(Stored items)
>>
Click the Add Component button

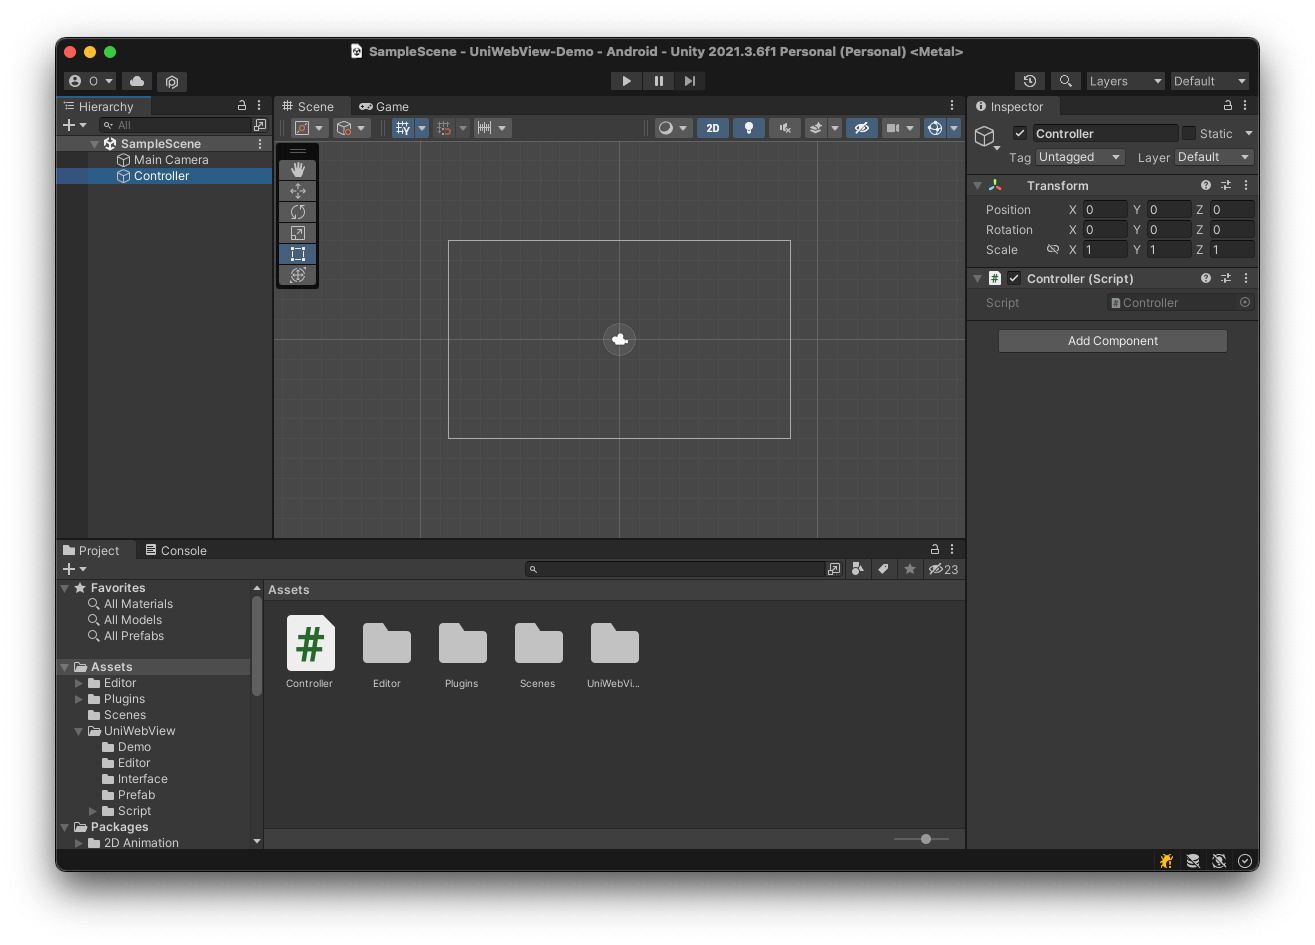coord(1112,341)
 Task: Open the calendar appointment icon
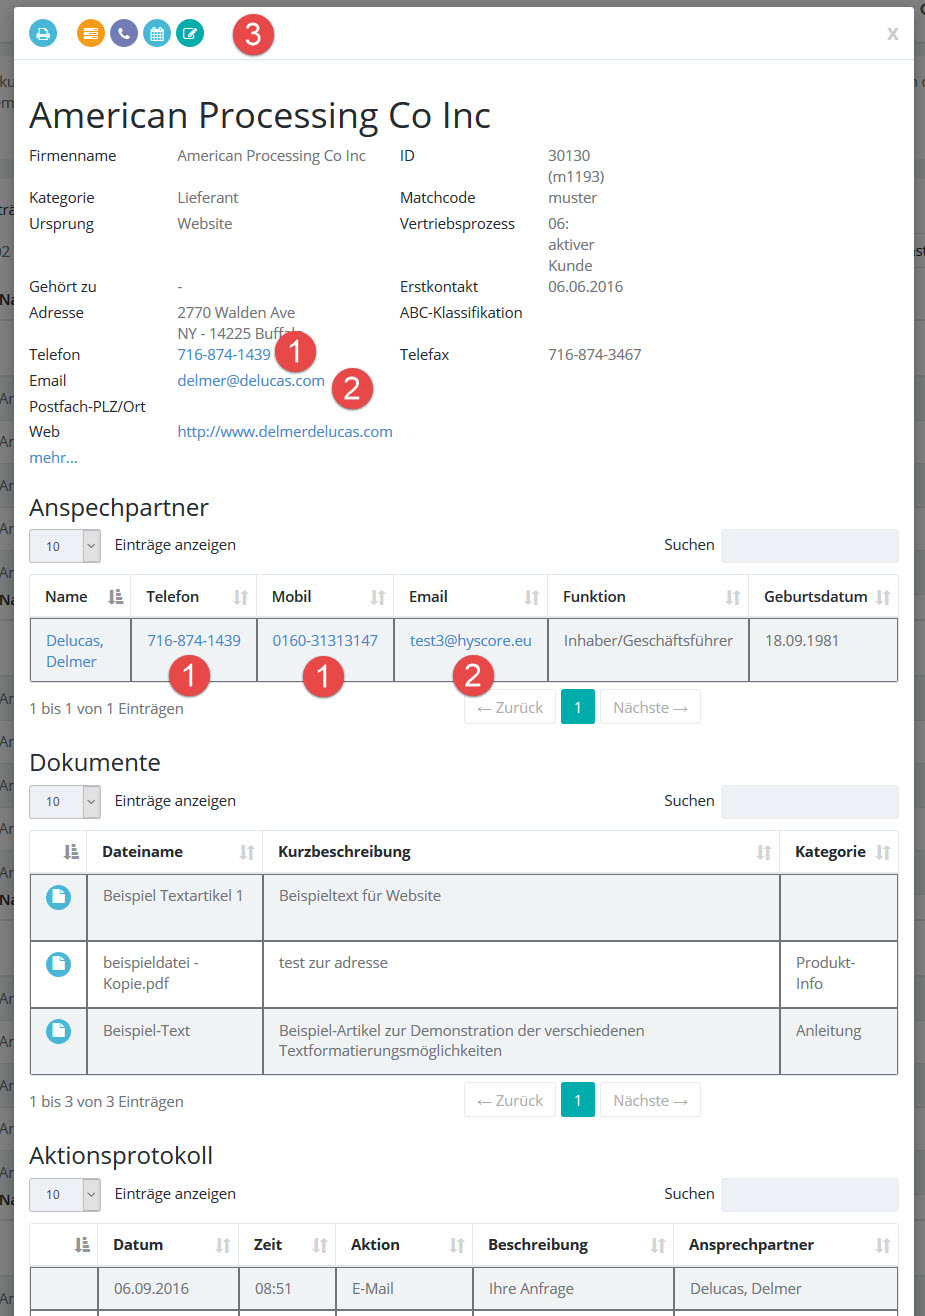click(x=157, y=33)
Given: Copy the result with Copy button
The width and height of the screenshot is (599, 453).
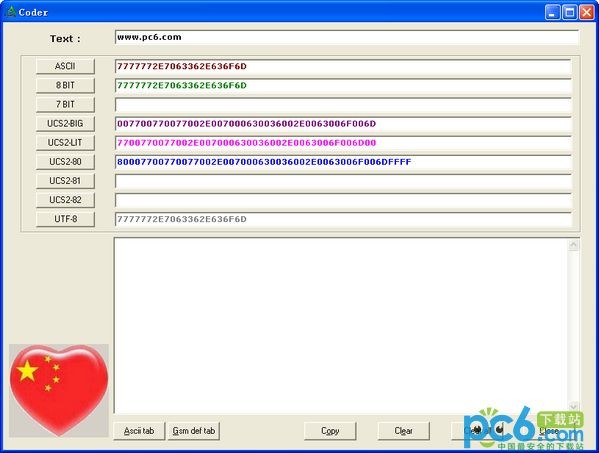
<<
**Directions for this task**
Hand back the records above exactly as they are, pictures excluded.

**Answer space**
Click the Add Component button

coord(1112,341)
 Task: Open the calendar appointment icon
click(x=157, y=33)
Given: Copy the result with Copy button
The width and height of the screenshot is (599, 453).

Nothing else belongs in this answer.